### Aim of the task
Edit the records starting at the line that contains "Viewport: 1568px width, 783px height." and continuing through the end of the records: replace "Switch to" with "Go to" and keep everything else the same. Don't include the pictures in your answer.

[Records for locating described items]
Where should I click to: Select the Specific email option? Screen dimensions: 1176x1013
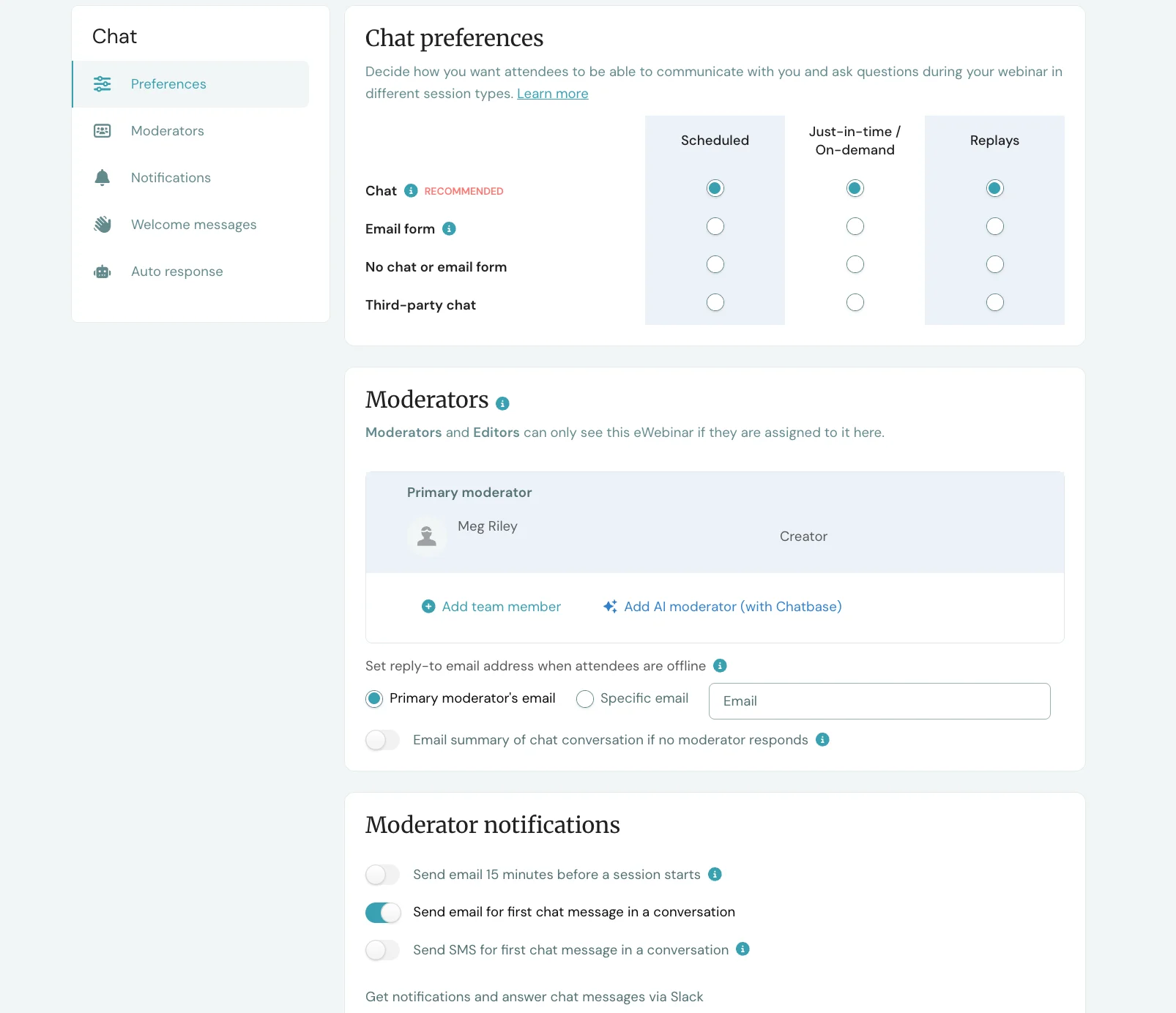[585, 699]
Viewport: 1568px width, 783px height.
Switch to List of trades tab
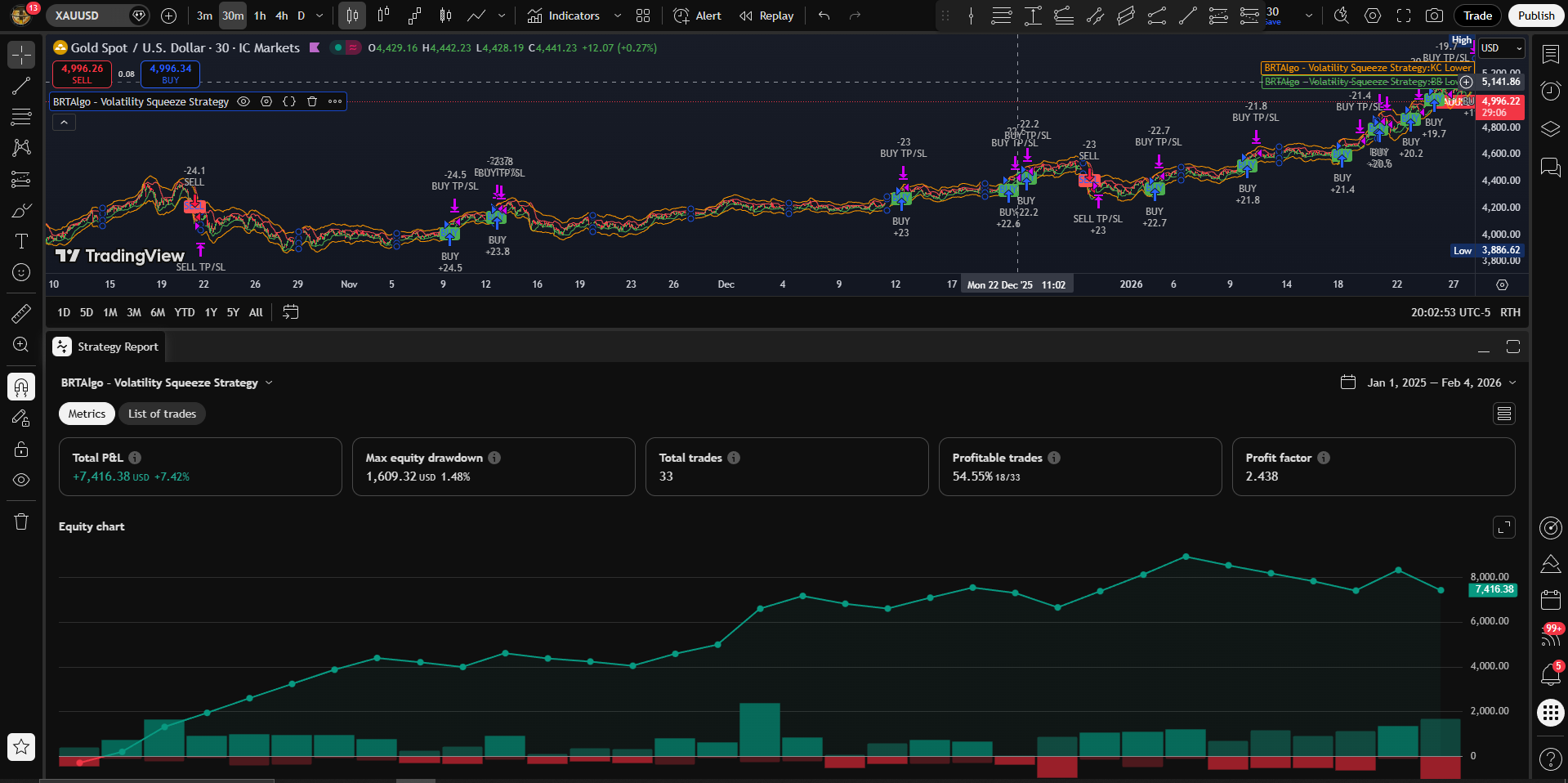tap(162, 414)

### Problem solution
Viewport: 1568px width, 783px height.
Go to List of trades tab
tap(162, 414)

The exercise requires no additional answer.